Free movement will not end for at least two years – raising fears of a rush to Britain by EU citizens desperate to beat the deadline.
Theresa May risked anger by stepping away from imposing migration curbs from the moment she triggered Article 50.
It means controversial free movement rules are unlikely to be axed before 2019.
The Government will then bring forward a Bill setting out proposed legislation to tackle immigration.
Mrs May has previously suggested a ‘targeted’ visa regime for EU migrants so they will have to secure a skilled job before being allowed to work in the UK.
Asked on the BBC last night about when free movement could end, Mrs May said: ‘We want to have the agreements done in two years.
‘There may then be a period when we are implementing those arrangements.
‘What we will be able to do, as a result of leaving the EU, is to have control of our borders, is to set those rules for people coming from inside the European Union into the UK.’

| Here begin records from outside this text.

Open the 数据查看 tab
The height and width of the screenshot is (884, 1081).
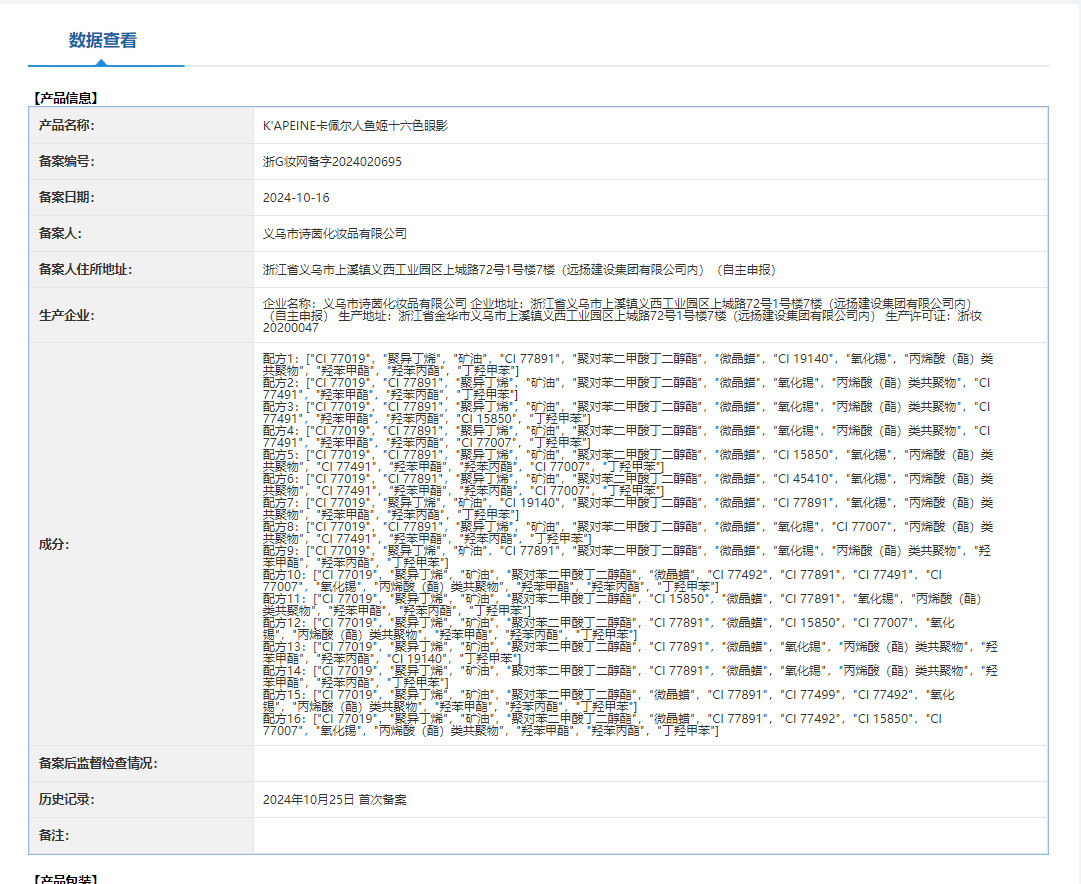(103, 40)
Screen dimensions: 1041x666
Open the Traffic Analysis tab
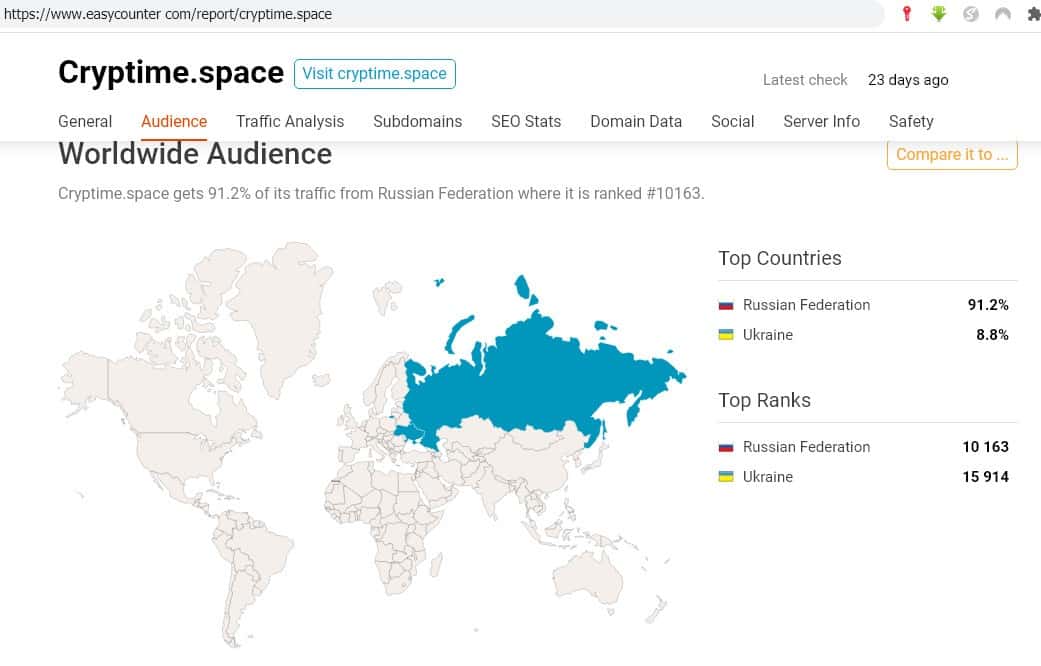[x=290, y=121]

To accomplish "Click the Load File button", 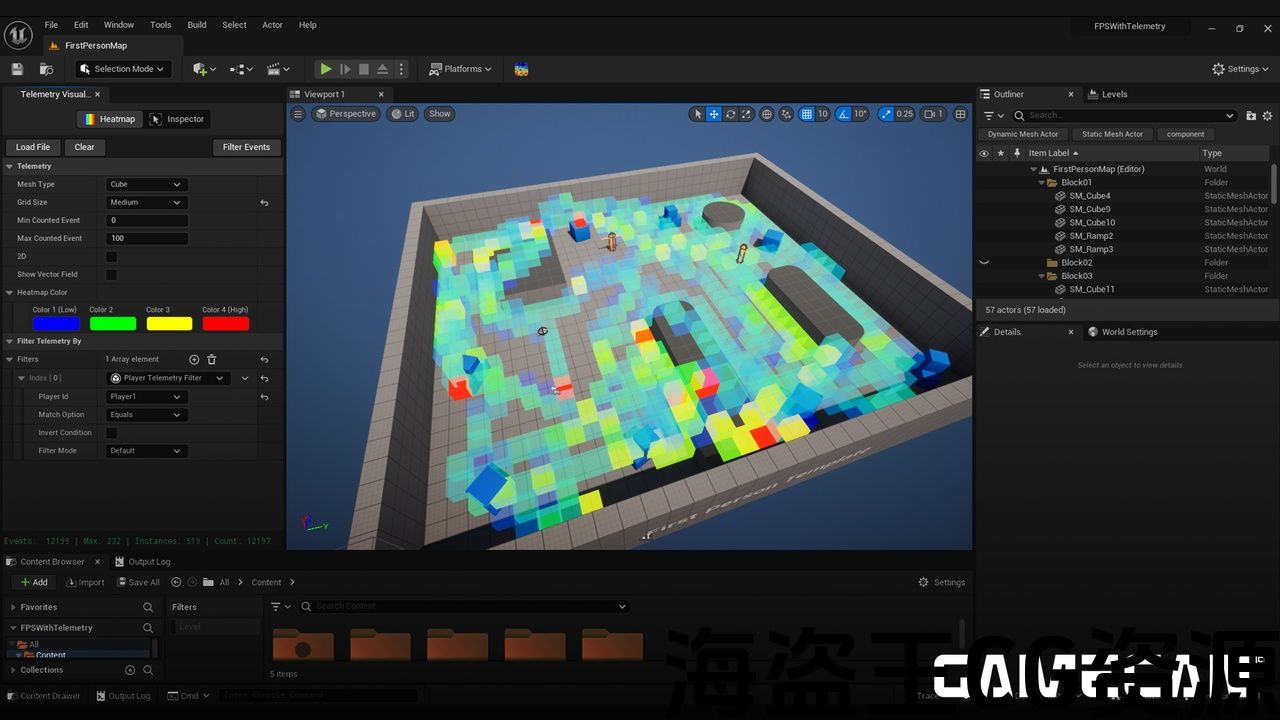I will coord(33,147).
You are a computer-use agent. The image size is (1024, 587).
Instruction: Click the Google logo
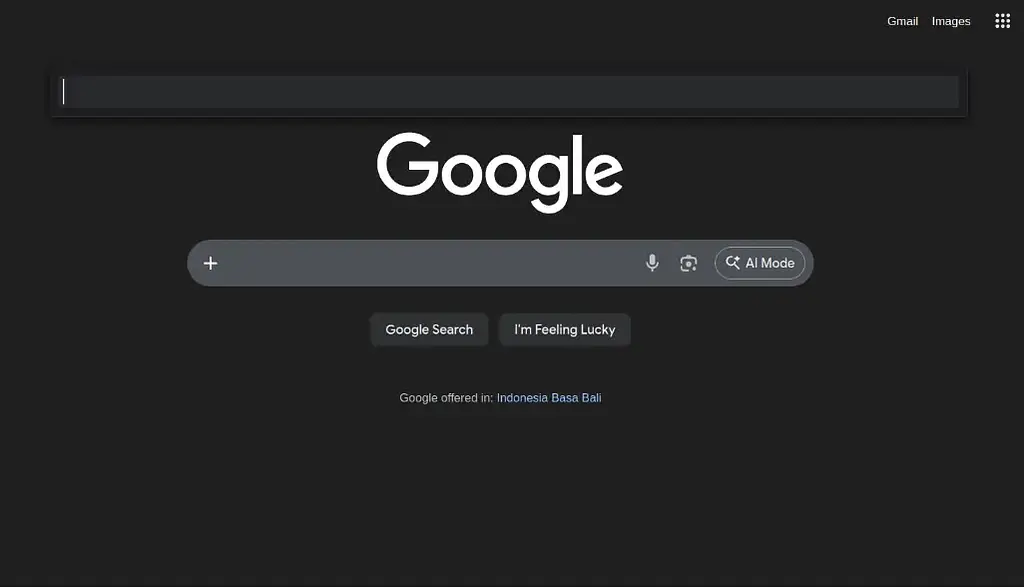500,172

She pledged to forge a ‘stronger, fairer, more united’ country, take back control of the UK’s borders and strike an early agreement to guarantee the rights of 3.2million EU citizens living in this country and 1.2million British citizens in Europe. ‘I choose to believe in Britain and that our best days are ahead,’ she said.
The Prime Minister acknowledged there would be consequences for the UK in leaving the EU, with exporters forced to abide by rules that Britain no longer had a say in deciding. Downing Street denied that Mrs May’s decision to explicitly raise the security issues was a threat, saying it was a ‘statement of fact’ that EU membership is the basis for substantial co-operation on security.

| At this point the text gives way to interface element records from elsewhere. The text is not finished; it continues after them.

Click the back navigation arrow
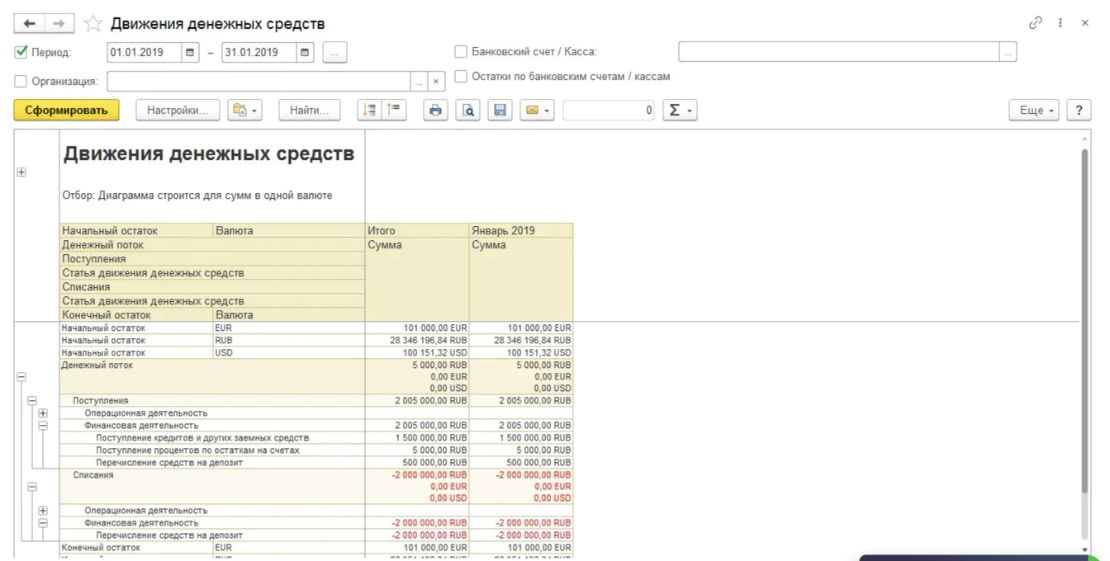The image size is (1110, 561). tap(28, 23)
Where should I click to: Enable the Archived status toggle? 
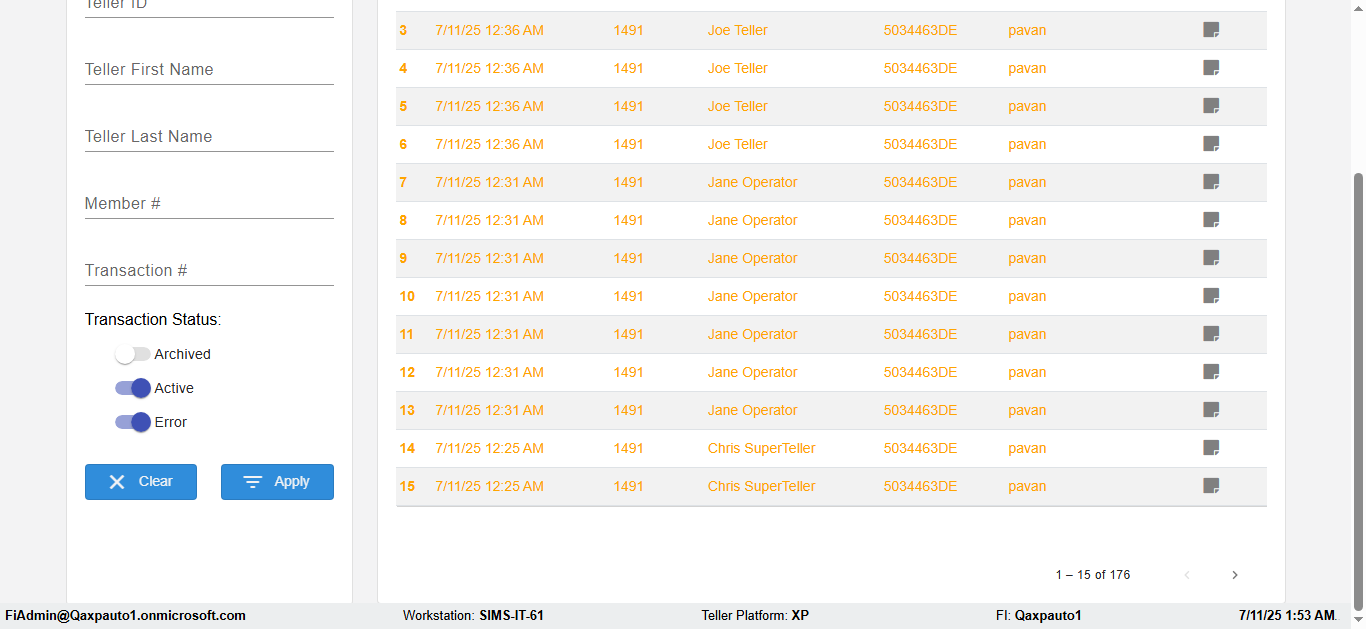tap(132, 354)
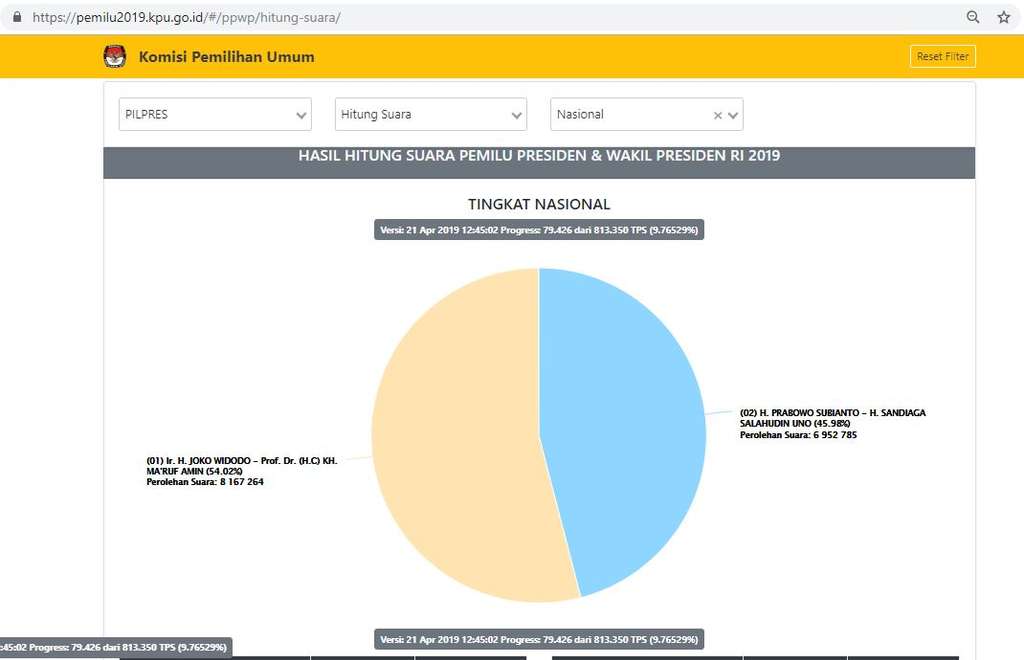1024x660 pixels.
Task: Click the (02) Prabowo Subianto vote label
Action: pyautogui.click(x=832, y=423)
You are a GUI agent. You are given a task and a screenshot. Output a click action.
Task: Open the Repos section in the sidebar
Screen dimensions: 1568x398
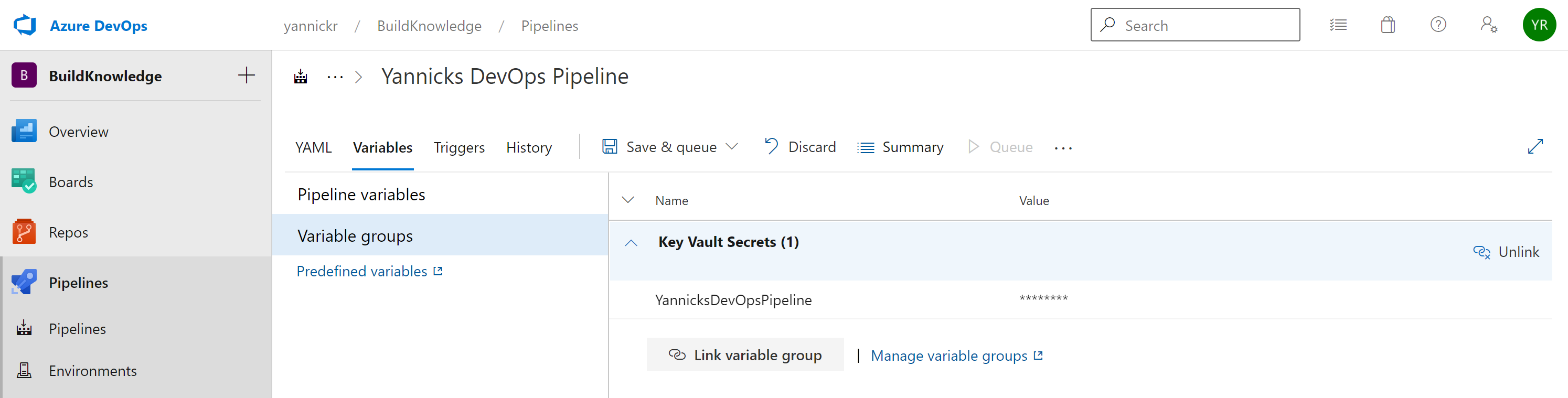(68, 232)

Mrs May’s tough stance on security could see the UK withdraw co-operation on issues such as the sharing of DNA, vehicle registration and fingerprints, as well as the UK’s involvement in the cross-border Europol agency and the European Arrest Warrant.
Liberal Democrat leader Tim Farron described Mrs May’s warning as a ‘blatant threat’, adding: ‘Security cooperation has been lumped together with trade – it’s utterly scandalous.’
Mr Verhofstadt said: ‘Our security is far too important to start bargaining it against an economic agreement. I tried to be a gentleman towards a lady [Mrs May] so I didn’t even use or think about the use of the word blackmail.’
Mrs May defended her decision to switch from supporting Remain in the referendum to now championing Brexit, saying: ‘Well, I did campaign for Remain and I did vote to remain.
‘But I also said that I didn’t think the sky would fall in if we left the European Union, and it hasn’t.’
Former deputy prime minister Lord Heseltine described it as a ‘very sad day’ and predicted pro-Remain forces could yet block Brexit if Mrs May failed to secure a good deal.